§ Verilen görev 1
Vecihi'yi anlatan metni hiçbir değişiklik yapmadan aynen geri ver.

§ Belge
Vecihi işgal altındaki İstanbul’u görünce yıkılır, adeta saçını başını yolar. O günlerde Asitane’deki subaylar padişahın isteğine uyar, gizlice şehirden çıkıp Anadolu’daki mücadeleye katılırlar. Onu da Harem’den kalkan bir gemiye bindirir, Mudanya’ya yollarlar. Memleket yangın yeri gibidir ve Vecihi biran önce tayyarelerin bulunduğu mevkiye varmayı arzular. Zira bu hengamede onun gibi bir pilota çok iş çıkar. Nitekim Yunanlıların hava sahasını deler ve bombaları taa beline kadar sarkarak tepelerine atar.

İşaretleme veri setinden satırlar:
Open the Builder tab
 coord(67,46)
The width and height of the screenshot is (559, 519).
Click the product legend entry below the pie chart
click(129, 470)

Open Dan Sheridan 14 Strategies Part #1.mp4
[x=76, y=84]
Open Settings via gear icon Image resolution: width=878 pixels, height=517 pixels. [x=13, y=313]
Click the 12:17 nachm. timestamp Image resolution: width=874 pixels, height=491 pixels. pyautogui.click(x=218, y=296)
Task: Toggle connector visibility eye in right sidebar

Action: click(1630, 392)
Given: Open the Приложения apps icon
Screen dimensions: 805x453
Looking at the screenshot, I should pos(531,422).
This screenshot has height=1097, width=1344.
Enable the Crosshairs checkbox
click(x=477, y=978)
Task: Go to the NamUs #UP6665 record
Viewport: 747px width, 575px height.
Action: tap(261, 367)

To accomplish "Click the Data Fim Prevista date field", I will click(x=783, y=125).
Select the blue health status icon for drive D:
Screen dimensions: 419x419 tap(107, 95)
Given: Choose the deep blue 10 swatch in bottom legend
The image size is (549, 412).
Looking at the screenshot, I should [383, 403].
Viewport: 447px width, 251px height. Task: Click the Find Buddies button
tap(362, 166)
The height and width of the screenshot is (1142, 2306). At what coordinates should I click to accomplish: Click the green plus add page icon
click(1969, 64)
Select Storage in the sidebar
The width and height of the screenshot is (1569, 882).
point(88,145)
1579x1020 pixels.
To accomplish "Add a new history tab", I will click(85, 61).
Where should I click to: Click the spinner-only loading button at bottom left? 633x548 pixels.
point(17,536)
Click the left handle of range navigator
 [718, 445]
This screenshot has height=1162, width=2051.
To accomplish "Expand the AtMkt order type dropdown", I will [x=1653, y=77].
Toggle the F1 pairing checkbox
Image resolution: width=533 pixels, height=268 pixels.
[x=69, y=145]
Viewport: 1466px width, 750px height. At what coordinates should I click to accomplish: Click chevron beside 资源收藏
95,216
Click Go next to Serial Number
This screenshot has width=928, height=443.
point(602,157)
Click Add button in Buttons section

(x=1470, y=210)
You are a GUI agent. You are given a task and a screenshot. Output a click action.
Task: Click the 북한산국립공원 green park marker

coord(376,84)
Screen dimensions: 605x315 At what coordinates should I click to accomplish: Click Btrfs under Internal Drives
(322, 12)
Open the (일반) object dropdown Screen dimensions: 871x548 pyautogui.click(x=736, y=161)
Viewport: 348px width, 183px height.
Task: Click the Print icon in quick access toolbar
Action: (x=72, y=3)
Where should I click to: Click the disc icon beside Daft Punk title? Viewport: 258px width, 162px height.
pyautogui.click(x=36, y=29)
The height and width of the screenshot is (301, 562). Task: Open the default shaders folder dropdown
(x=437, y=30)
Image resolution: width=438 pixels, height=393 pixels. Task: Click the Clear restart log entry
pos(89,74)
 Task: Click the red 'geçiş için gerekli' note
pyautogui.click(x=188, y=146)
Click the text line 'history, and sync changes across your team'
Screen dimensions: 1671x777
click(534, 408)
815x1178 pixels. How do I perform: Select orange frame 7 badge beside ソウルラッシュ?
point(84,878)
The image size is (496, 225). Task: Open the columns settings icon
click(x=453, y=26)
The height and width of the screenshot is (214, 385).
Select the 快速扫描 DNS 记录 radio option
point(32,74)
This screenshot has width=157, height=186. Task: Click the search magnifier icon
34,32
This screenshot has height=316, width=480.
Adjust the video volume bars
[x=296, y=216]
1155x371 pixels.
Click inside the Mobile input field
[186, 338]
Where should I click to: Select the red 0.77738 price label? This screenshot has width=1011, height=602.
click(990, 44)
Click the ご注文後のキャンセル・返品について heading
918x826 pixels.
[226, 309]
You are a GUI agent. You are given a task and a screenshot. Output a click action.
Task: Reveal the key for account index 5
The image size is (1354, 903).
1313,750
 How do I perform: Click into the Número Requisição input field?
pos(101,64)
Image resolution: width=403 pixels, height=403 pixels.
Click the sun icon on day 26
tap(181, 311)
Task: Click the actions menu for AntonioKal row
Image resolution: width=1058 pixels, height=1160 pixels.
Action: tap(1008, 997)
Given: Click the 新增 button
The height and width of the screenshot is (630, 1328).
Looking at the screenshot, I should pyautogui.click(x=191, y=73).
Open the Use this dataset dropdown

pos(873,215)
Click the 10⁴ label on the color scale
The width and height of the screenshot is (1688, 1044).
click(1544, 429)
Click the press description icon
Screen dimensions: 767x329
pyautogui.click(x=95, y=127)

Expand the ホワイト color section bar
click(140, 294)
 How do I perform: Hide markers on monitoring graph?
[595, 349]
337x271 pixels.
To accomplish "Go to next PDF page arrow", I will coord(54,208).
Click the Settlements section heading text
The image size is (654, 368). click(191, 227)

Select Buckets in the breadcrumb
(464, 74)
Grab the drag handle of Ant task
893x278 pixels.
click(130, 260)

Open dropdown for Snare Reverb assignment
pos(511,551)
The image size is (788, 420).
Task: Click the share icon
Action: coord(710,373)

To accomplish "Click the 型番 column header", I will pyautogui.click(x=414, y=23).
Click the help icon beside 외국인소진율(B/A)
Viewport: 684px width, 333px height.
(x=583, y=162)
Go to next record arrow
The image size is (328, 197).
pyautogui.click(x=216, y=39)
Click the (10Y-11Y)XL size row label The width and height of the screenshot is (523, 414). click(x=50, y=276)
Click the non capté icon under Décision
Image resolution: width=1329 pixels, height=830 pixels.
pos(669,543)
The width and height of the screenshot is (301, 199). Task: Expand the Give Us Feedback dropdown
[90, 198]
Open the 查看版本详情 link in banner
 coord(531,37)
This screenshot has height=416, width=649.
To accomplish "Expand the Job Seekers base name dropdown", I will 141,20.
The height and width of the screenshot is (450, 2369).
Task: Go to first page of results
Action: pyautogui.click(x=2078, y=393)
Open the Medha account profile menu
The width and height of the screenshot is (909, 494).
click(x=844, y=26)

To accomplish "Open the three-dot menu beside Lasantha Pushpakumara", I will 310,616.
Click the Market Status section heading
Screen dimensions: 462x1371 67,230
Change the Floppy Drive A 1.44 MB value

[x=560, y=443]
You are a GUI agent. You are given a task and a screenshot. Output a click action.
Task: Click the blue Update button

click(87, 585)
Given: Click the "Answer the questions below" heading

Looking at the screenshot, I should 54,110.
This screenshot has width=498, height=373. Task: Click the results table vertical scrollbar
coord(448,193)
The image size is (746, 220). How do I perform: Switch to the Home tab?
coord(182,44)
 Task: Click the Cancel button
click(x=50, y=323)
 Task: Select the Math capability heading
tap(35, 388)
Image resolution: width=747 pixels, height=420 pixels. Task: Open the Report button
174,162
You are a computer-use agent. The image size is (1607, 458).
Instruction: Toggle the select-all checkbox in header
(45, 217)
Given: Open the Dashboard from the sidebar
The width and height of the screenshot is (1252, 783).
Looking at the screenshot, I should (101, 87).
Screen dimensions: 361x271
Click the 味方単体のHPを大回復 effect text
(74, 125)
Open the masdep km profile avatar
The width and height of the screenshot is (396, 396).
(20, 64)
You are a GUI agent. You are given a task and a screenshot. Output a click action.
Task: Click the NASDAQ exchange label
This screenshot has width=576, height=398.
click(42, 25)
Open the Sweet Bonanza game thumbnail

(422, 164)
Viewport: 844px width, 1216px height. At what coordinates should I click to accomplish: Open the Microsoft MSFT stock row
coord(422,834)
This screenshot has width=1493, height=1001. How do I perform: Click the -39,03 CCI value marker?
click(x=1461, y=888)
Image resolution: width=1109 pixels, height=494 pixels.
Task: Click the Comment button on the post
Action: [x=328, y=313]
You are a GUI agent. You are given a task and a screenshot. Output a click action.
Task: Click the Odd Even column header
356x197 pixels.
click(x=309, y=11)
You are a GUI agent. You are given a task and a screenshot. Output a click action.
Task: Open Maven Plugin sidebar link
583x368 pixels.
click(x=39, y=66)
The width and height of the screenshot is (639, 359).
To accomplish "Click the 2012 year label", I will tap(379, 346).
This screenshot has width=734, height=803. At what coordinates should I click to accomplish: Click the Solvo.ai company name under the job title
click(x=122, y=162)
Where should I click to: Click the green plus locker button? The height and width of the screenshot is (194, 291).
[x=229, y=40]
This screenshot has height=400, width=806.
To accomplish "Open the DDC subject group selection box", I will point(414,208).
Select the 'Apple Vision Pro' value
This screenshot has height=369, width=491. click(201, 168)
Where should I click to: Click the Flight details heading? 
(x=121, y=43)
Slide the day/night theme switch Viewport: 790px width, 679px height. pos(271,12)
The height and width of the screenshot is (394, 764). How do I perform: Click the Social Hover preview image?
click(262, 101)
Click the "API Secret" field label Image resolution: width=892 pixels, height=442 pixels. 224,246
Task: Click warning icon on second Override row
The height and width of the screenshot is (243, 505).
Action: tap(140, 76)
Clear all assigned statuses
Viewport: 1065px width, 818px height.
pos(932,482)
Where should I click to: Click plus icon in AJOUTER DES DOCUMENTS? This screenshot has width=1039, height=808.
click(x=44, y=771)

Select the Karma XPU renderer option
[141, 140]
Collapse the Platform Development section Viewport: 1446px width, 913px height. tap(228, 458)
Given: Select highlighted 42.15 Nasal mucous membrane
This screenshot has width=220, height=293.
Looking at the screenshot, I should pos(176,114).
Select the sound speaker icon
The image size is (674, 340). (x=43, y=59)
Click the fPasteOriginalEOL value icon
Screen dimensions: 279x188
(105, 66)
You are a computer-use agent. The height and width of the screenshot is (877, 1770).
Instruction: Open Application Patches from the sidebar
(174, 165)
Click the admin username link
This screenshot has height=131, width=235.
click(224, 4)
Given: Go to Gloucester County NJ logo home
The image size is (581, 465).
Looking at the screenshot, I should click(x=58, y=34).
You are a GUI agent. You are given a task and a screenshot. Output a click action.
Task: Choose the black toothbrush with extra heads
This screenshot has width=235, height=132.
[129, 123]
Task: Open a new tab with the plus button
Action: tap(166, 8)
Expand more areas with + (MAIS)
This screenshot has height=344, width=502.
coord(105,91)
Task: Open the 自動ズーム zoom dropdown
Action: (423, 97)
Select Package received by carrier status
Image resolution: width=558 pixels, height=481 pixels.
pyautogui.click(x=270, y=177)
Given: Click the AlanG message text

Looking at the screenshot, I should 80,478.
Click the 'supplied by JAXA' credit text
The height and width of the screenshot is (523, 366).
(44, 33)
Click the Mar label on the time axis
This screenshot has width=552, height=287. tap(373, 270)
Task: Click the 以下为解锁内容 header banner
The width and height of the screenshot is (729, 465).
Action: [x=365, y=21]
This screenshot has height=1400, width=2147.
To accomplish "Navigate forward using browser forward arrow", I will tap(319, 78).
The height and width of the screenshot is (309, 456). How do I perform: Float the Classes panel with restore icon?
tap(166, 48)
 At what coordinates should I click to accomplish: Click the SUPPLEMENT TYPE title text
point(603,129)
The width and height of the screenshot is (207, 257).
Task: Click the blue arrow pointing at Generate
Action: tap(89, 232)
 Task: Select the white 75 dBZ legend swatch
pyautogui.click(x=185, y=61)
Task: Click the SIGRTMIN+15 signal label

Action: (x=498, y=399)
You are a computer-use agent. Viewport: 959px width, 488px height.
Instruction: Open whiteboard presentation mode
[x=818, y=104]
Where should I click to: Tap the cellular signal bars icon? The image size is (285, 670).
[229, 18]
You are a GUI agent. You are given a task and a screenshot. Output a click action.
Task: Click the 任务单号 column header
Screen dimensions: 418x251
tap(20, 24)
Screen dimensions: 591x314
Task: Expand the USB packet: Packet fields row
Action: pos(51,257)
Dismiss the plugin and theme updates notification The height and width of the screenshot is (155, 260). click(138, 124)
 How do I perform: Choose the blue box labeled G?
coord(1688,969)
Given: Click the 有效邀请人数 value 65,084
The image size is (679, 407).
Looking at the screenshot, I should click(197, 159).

§ Verilen görev 2
Metnin altındaki satırları ilk satırdan başlayarak "will click(x=783, y=125)." ifadesinin geçtiği satır da dahil olmak üzere harfi harfine yeniden yaz. Yalnızca bu satırları yaz.

§ Eksiksiz cevap 1
Vecihi işgal altındaki İstanbul’u görünce yıkılır, adeta saçını başını yolar. O günlerde Asitane’deki subaylar padişahın isteğine uyar, gizlice şehirden çıkıp Anadolu’daki mücadeleye katılırlar. Onu da Harem’den kalkan bir gemiye bindirir, Mudanya’ya yollarlar. Memleket yangın yeri gibidir ve Vecihi biran önce tayyarelerin bulunduğu mevkiye varmayı arzular. Zira bu hengamede onun gibi bir pilota çok iş çıkar. Nitekim Yunanlıların hava sahasını deler ve bombaları taa beline kadar sarkarak tepelerine atar.

§ Eksiksiz cevap 2
Open the Builder tab
 coord(67,46)
The width and height of the screenshot is (559, 519).
Click the product legend entry below the pie chart
click(129, 470)

Open Dan Sheridan 14 Strategies Part #1.mp4
[x=76, y=84]
Open Settings via gear icon Image resolution: width=878 pixels, height=517 pixels. [x=13, y=313]
Click the 12:17 nachm. timestamp Image resolution: width=874 pixels, height=491 pixels. pyautogui.click(x=218, y=296)
Task: Toggle connector visibility eye in right sidebar

Action: click(1630, 392)
Given: Open the Приложения apps icon
Screen dimensions: 805x453
Looking at the screenshot, I should pos(531,422).
This screenshot has height=1097, width=1344.
Enable the Crosshairs checkbox
click(x=477, y=978)
Task: Go to the NamUs #UP6665 record
Viewport: 747px width, 575px height.
Action: tap(261, 367)

To accomplish "Click the Data Fim Prevista date field", I will click(x=783, y=125).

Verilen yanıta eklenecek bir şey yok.